Chapter 157 157: Revenge - Extra To Protagonist - NovelsTime

Extra To Protagonist

Chapter 157 157: Revenge

Author: Extra To Protagonist
updatedAt: 2025-08-02

He felt teeth come loose.

Or maybe that was just his tongue swelling too fast to make room.

Time slid sideways. Sound dulled.

The last thing he saw before blacking out was the gold chain on the interrogator's neck catching a glint of torchlight.

And the voice.

Not angry. Not excited.

Just done.

"Leave him. He'll talk later. They always do."

The door closed.

And for a while, there was nothing.

Not even thought.

Just pain stacked in layers he couldn't lift.

He breathed once.

And the blood in his mouth didn't taste like his.

They stopped beating him as often. Not because it hurt less, but because they didn't need to try anymore.

Rathan, Merlin, couldn't remember how long it had been. Not exactly.

A few years, maybe more. His body still healed, slower than before, but enough to tell him time hadn't completely stopped. And that was the worst part. It meant he had to keep living through it.

Sometimes the pain blurred, sometimes it didn't. Sometimes it came like an avalanche, crushing his ribs before his breath could even catch.

Other times it came slow, pressure under a fingernail, a blade tracing lines just deep enough to scar. His skin remembered everything, even when his mind tried to forget.

The cell was different now.

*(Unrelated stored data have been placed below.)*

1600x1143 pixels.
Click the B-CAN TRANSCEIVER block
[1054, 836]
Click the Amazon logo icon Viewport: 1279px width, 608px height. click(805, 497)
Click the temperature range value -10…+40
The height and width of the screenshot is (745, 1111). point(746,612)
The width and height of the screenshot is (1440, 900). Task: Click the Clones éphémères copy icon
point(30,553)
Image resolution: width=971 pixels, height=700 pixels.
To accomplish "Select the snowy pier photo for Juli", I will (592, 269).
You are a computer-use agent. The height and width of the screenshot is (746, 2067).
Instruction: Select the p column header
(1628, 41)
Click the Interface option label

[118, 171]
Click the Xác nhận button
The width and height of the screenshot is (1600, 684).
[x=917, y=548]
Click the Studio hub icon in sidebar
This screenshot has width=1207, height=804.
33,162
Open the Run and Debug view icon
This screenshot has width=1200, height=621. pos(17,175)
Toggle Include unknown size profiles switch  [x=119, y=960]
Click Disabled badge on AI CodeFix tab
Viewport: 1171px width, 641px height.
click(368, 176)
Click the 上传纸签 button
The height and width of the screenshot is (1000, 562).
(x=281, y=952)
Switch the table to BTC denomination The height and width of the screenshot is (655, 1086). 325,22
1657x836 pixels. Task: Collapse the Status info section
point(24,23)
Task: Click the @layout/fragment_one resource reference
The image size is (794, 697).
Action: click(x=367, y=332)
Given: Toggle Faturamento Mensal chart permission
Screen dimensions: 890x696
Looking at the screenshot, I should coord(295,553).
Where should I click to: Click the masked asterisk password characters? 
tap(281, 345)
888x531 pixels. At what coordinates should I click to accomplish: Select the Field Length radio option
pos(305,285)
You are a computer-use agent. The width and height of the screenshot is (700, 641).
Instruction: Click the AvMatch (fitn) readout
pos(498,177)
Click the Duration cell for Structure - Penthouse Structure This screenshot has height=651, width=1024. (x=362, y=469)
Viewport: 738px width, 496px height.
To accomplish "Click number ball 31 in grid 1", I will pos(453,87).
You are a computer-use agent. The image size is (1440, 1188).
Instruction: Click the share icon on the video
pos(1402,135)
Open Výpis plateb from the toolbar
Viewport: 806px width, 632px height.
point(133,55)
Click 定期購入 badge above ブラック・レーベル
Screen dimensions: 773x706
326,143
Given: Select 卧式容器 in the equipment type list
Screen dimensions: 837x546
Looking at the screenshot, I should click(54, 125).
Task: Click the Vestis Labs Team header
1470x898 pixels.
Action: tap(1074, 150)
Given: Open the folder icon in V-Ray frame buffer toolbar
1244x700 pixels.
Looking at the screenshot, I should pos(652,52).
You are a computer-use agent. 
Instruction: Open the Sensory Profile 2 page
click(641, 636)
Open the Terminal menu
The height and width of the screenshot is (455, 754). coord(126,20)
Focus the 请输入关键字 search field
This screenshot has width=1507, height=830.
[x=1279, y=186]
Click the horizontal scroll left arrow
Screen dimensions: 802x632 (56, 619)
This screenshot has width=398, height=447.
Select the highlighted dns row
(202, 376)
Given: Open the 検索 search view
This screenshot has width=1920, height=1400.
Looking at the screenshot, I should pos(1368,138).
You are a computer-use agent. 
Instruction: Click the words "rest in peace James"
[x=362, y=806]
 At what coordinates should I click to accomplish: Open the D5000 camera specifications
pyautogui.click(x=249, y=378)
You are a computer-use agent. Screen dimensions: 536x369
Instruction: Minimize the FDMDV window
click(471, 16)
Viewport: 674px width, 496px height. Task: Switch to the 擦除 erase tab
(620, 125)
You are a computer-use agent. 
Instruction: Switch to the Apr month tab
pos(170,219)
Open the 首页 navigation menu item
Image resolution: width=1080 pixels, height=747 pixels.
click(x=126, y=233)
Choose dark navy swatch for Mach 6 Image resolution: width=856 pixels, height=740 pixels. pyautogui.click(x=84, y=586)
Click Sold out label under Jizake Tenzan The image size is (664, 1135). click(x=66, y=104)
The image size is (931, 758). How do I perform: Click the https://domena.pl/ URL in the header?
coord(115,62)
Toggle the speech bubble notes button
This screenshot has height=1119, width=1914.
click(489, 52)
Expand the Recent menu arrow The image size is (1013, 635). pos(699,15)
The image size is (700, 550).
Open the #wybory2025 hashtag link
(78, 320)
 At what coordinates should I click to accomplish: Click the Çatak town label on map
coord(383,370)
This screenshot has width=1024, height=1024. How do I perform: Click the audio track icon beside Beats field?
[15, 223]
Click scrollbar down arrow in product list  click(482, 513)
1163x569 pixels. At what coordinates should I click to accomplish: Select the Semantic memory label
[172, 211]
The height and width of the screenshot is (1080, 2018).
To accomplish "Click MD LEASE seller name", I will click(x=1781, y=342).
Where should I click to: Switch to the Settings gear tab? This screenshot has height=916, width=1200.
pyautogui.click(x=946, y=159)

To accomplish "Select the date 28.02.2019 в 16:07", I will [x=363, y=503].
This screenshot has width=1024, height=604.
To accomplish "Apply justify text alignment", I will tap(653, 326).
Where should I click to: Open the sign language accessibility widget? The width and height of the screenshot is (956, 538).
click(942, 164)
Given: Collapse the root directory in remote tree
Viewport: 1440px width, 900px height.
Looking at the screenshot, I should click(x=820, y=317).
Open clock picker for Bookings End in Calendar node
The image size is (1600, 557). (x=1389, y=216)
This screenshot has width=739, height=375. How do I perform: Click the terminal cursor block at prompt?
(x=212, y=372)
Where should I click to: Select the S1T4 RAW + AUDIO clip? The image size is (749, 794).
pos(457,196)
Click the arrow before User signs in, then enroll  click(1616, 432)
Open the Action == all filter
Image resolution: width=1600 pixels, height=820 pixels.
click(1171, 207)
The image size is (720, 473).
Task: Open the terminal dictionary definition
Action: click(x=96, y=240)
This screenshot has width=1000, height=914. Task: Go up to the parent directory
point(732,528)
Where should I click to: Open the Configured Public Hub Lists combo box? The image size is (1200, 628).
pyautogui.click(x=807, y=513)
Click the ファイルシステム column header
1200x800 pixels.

Bigger. Cleaner. Which meant someone thought he was worth preserving. Not freeing. Not fixing. Just keeping.

There were no windows. The walls were smooth. Stone, still, but covered in some slick gloss that made it hard to tell if it was wet or just cold. A table had been dragged into one corner. Tools. Most of them weren't meant for war.

He sat with his back against the furthest wall, knees pulled to his chest, chain loose around one ankle. It was long enough to reach the table, but just short enough to keep him from the door. A quiet little joke from whoever designed it.

'Still Rathan,' he reminded himself, voice too hoarse to use aloud. 'This isn't me. It's just borrowed.'

But it didn't feel borrowed anymore. Not with the way the pain nested in his ribs, the way his muscles clenched on instinct every time a boot echoed in the corridor.

And the thoughts weren't borrowed either.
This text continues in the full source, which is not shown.